Tutor profile: Alexandra T.
What is syntax?
Put simply, syntax is sentence structure. It is the specific way certain words come together to form complete thoughts. For example, in English, our basic syntax is "subject, verb, object." This syntax can be seen in sentences such as "Lucy walked the dog" or "Julia picked up the paper." If our elements are out of order, the sentences don't make much sense. We wouldn't say "Picked up the paper Julia." However, syntax can vary between languages. If you have ever studied a foreign language such as Spanish, an obvious example of syntax difference from English is the ordering of adjectives.
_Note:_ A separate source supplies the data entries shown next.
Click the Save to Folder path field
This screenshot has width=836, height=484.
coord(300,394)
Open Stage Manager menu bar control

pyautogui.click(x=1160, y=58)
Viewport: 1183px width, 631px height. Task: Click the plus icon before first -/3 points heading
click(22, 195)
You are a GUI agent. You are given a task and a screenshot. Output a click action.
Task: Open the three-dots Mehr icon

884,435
In English, we use "adjective, noun," such as "blue book." In Spanish, the order is reversed; the syntax "noun, adjective" would make the phrase "libro azul," or "book blue." While this order sounds strange to us in English, it makes perfect sense in Spanish due to the syntactical rules.
What is the difference between active and passive voice?
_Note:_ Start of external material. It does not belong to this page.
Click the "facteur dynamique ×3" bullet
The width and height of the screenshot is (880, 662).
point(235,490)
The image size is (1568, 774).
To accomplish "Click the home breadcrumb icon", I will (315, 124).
The difference in these two types of voice lies in who the action of the sentence reflects. For example, let's take the sentence, "John throws the ball." This wording uses the active voice. "John" is our subject, and "throws" is our verb. Since our subject is physically taking action, this sentence is in active voice. Now, let's reword our sentence to say, "The ball is thrown by John." This wording uses the passive voice. Here, "the ball" is our subject, and "is thrown" is our verb phrase. Since our subject is having something done to it instead of actually doing something, this sentence is in passive voice. One more helpful tip to distinguish active and passive voice is to pay attention to the verb. Active voice sentences will often contain action verbs, i.e. "talks," "jogs," "researches." However, passive voice sentences will often contain helping verbs, i.e. "was spoken," "did jog," "was researched."
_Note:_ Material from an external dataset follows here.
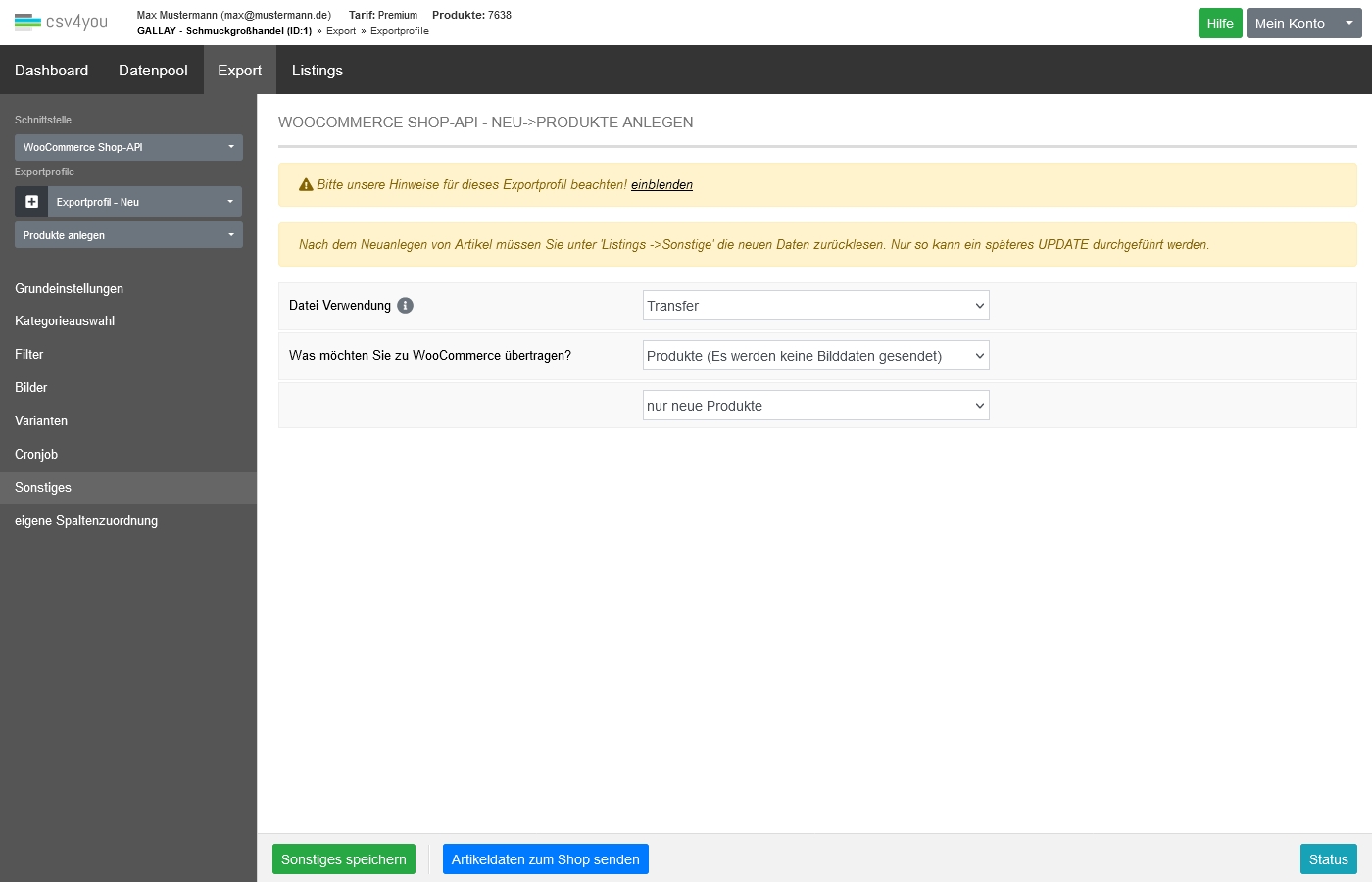The image size is (1372, 882).
Task: Open the Listings tab
Action: 317,71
What are the different types of speeches?
The four main types of speeches are informative, persuasive, demonstrative, and entertaining. An informative speech does just that: inform. This type of speech aims to provide the audience with valuable information on a certain topic. Examples may include a book report or a research study. A persuasive speech attempts to sway the audience's thinking to a specific point of view. You may hear a persuasive speech in a debate. Examples of persuasive speech topics may include the importance of not driving impaired or an urging to become an organ donor. A demonstrative speech serves to show an audience how to perform a task. Often, these speeches will come with an interactive element wherein the speaker physically shows the audience how to complete the task at hand. Examples may include how to bake cookies or how to craft a resume. Finally, an entertaining speech is a light-hearted piece intended to give the audience pleasure. Speeches of this nature often include personal anecdotes and can be less formal than the other three types of speeches. Entertaining speeches may include toasts at a wedding or the introduction of an award recipient.